"PNP slows down" - linearly-reduced whole body joint velocities and altered gait patterns in polyneuropathy

Isabelle D Walz; Sarah Waibel; Vittorio Lippi; Stefan Kammermeier; Albert Gollhofer; Christoph Maurer

doi:10.3389/fnhum.2023.1229440

"PNP slows down" - linearly-reduced whole body joint velocities and altered gait patterns in polyneuropathy

Front Hum Neurosci. 2023 Sep 13:17:1229440. doi: 10.3389/fnhum.2023.1229440. eCollection 2023.

Authors

Isabelle D Walz^{1

2}, Sarah Waibel¹, Vittorio Lippi^{1

3}, Stefan Kammermeier⁴, Albert Gollhofer², Christoph Maurer¹

Affiliations

¹ Department of Neurology and Neuroscience, Faculty of Medicine, Medical Center, University of Freiburg, Freiburg, Germany.
² Department of Sport and Sport Science, University of Freiburg, Freiburg, Germany.
³ Faculty of Medicine Freiburg, Institute of Digitalization in Medicine, Medical Center, University of Freiburg, Freiburg, Germany.
⁴ Department of Neurology, Ludwig Maximilian University, Munich, Germany.

Abstract

Introduction: Gait disturbances are a common consequence of polyneuropathy (PNP) and a major factor in patients' reduced quality of life. Less is known about the underlying mechanisms of PNP-related altered motor behavior and its distribution across the body. We aimed to capture whole body movements in PNP during a clinically relevant mobility test, i.e., the Timed Up and Go (TUG). We hypothesize that joint velocity profiles across the entire body would enable a deeper understanding of PNP-related movement alterations. This may yield insights into motor control mechanisms responsible for altered gait in PNP.

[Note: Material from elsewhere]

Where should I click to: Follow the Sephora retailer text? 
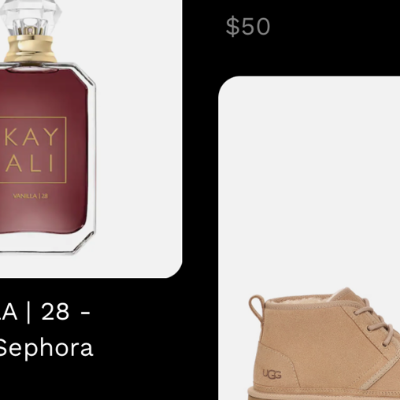coord(46,348)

Methods: 20 PNP patients (61 ± 14 years) and a matched healthy control group (CG, 60 ± 15 years) performed TUG at (i) preferred and (ii) fast movement speed, and (iii) while counting backward (dual-task). We recorded TUG duration (s) and extracted gait-related parameters [step time (s), step length (cm), and width (cm)] during the walking sequences of TUG and calculated center of mass (COM) velocity [represents gait speed (cm/s)] and joint velocities (cm/s) (ankles, knees, hips, shoulders, elbows, wrists) with respect to body coordinates during walking; we then derived mean joint velocities and ratios between groups.

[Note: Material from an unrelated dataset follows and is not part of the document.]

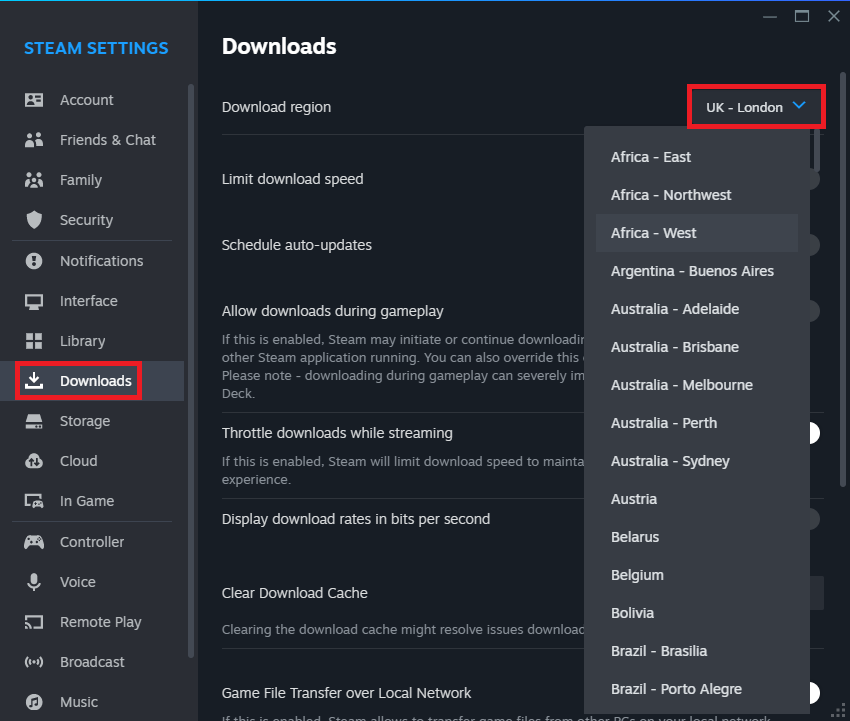Open the Broadcast settings icon

point(32,661)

Results: Across all TUG conditions, PNP patients moved significantly slower (TUG time, gait speed) with prolonged step time and shorter steps compared to CG. Velocity profiles depend significantly on group designation, TUG condition, and joint. Correlation analysis revealed that joint velocities and gait speed are closely interrelated in individual subjects, with a 0.87 mean velocity ratio between groups.

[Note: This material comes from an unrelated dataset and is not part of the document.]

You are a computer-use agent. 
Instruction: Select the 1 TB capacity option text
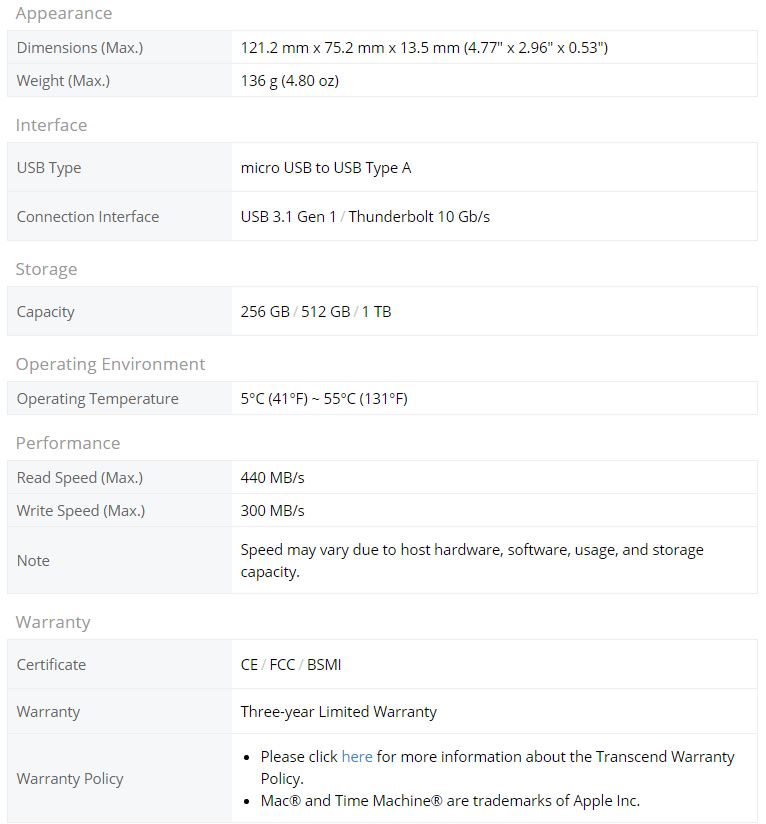tap(376, 312)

Discussion: We confirmed a PNP-related slowed gait pattern. Interestingly, joint velocities in the rest of the body measured in body coordinates were in a linear relationship to each other and to COM velocity in space coordinates, despite PNP. Across the whole body, PNP patients reduce, on average, their joint velocities with a factor of 0.87 compared to CG and thus maintain movement patterns in terms of velocity distributions across joints similarly to healthy individuals. This down-scaling of mean absolute joint velocities may be the main source for the altered motor behavior of PNP patients during gait and is due to the poorer quality of their somatosensory information.

Clinical trial registration: https://drks.de/search/de, identifier DRKS00016999.

Keywords: TUG; gait; instrumented timed-up-and-go; joint velocity; motor control; polyneuropathy; whole-body motion capture.